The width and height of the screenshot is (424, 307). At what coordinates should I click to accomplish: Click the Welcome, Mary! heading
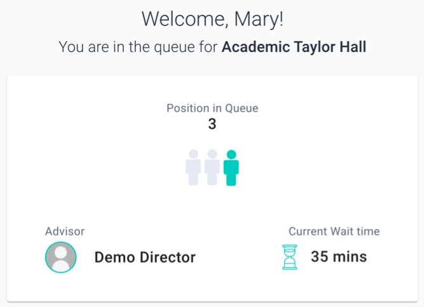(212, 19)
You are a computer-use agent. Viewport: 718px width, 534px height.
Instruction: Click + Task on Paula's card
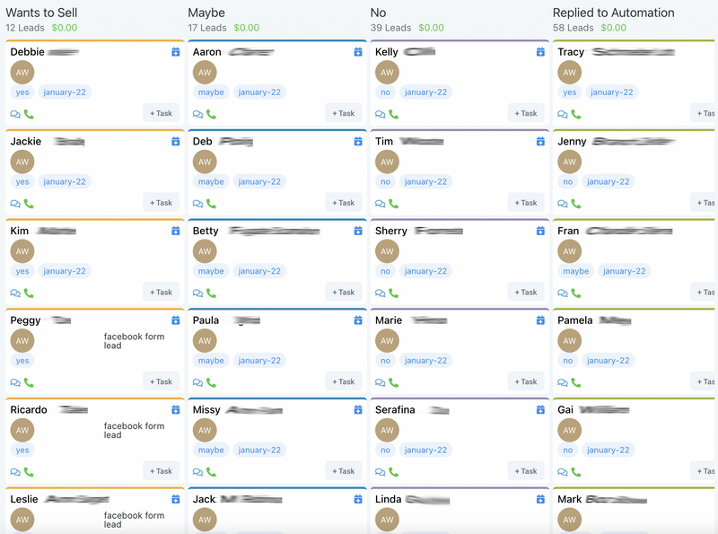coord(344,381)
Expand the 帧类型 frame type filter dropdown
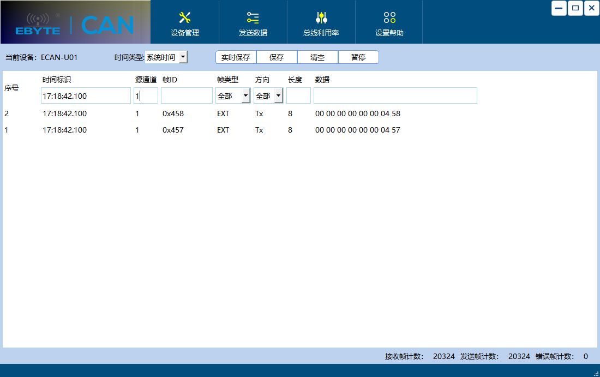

==

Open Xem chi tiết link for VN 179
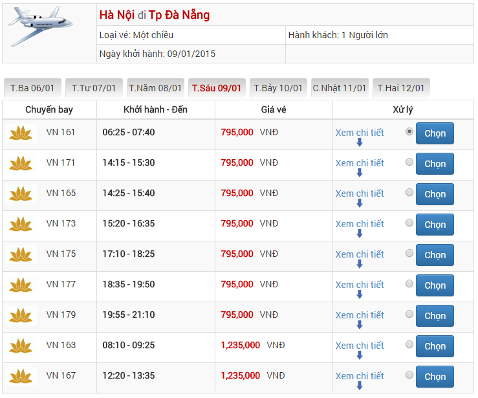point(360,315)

* _What you will do_
Only the lines starting at the one that includes "The width and" and ending at the one that includes "Expand the 帧类型 frame type filter dropdown" should be retyped, exactly, from the records above; no pictures.

* _Response to the exercise_
The width and height of the screenshot is (424, 307). At what coordinates should I click to accomplish: Click the Welcome, Mary! heading
(212, 19)
You are a computer-use agent. Viewport: 718px width, 534px height.
Instruction: Click + Task on Paula's card
coord(344,381)
Expand the 帧类型 frame type filter dropdown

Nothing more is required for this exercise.